— start LISTED ENTRIES —

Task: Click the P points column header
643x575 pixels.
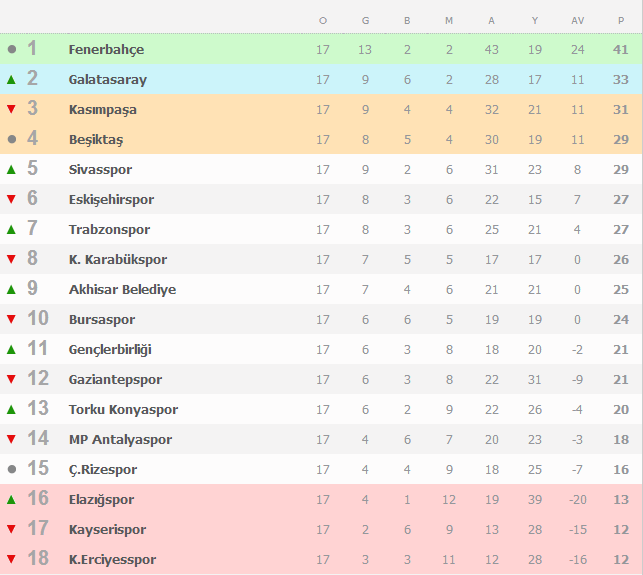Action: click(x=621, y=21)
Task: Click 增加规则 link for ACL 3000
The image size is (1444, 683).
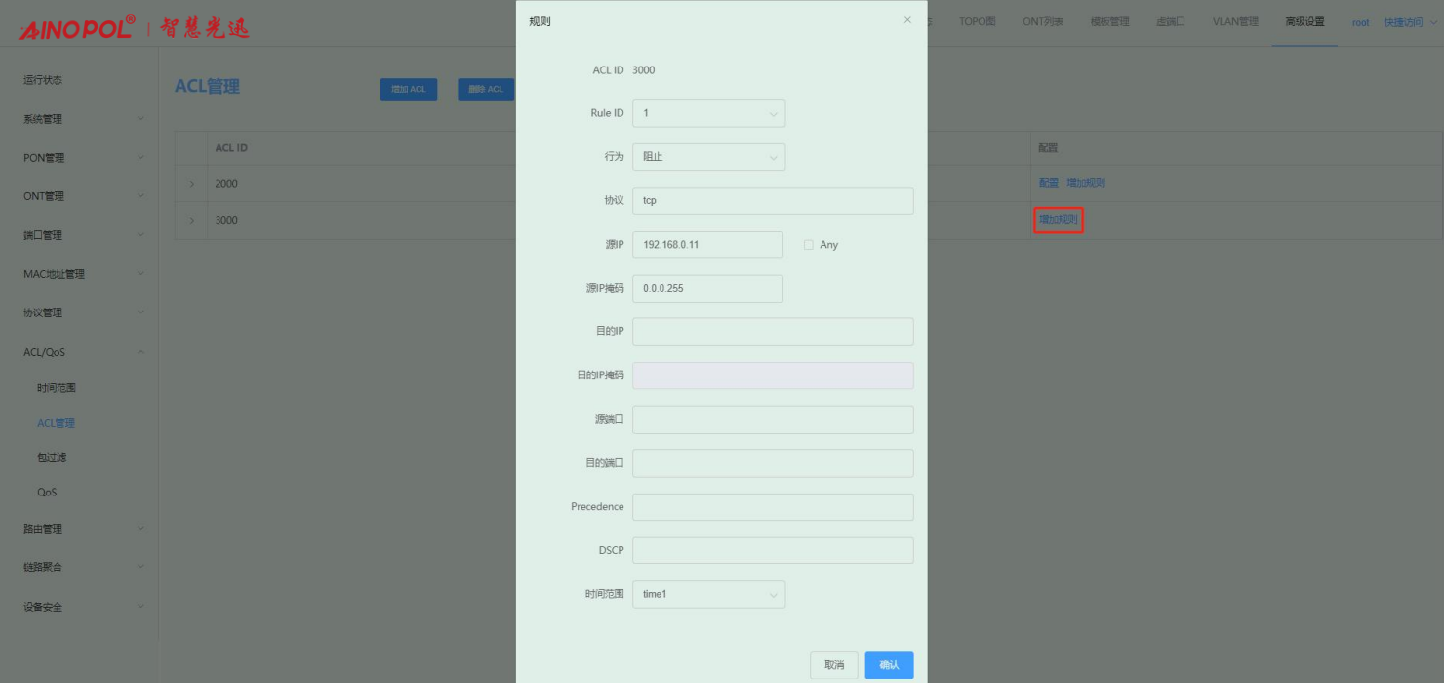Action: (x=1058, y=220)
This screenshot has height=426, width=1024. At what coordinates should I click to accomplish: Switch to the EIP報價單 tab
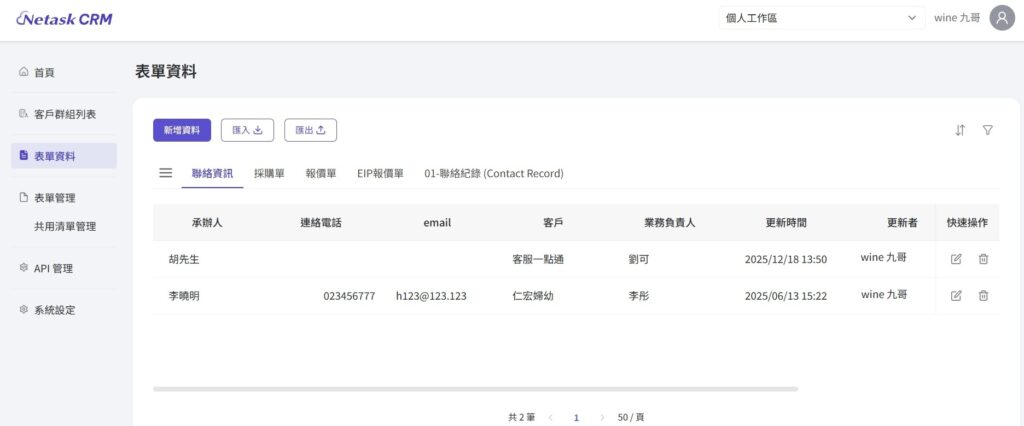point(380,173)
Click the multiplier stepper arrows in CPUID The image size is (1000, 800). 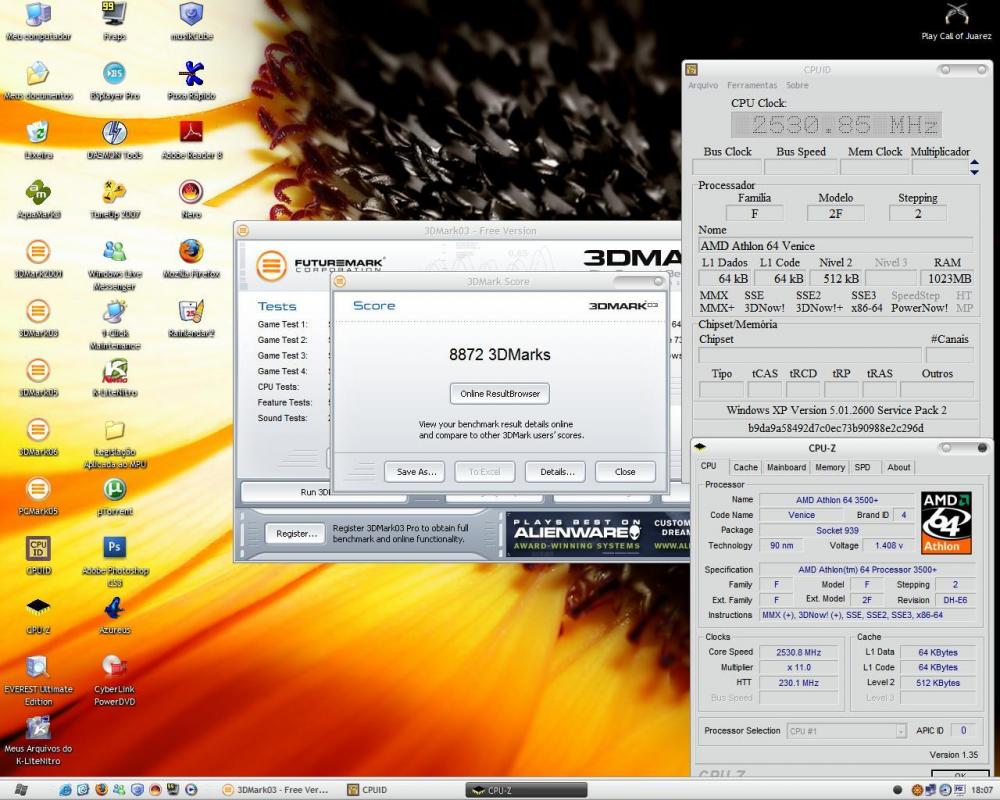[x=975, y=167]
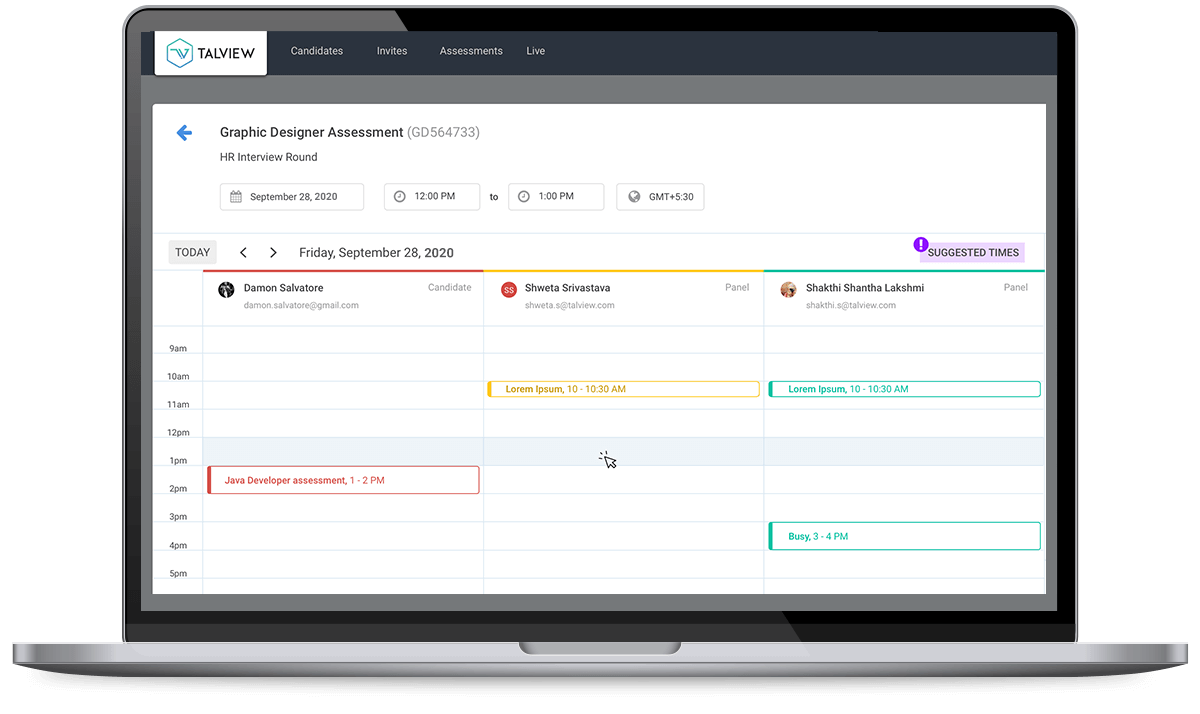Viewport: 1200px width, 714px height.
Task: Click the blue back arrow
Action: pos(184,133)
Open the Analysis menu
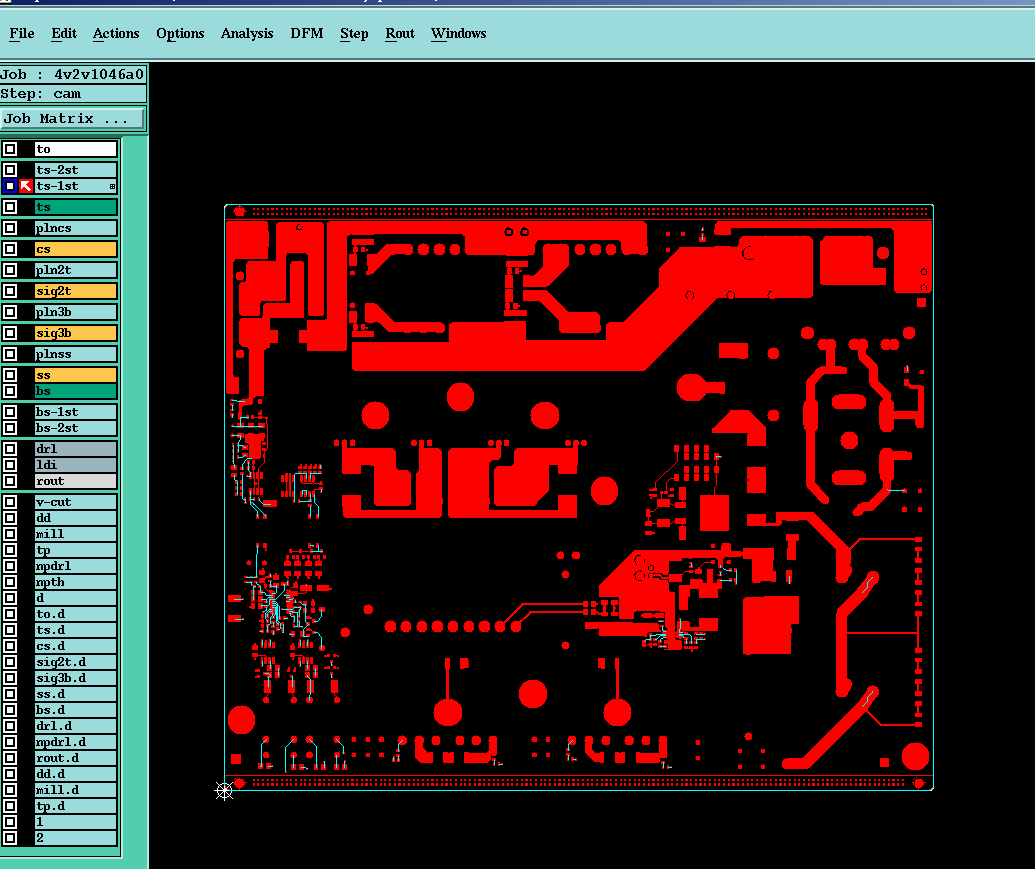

— end LISTED ENTRIES —

__TASK__
Copy every line from the first one through the line holding "point(380,173)", both included, and leave the pictures out.

__RESULT FOR THIS EXERCISE__
Task: Click the P points column header
643x575 pixels.
Action: click(x=621, y=21)
Task: Click 增加规则 link for ACL 3000
The image size is (1444, 683).
Action: (x=1058, y=220)
This screenshot has height=426, width=1024. At what coordinates should I click to accomplish: Switch to the EIP報價單 tab
point(380,173)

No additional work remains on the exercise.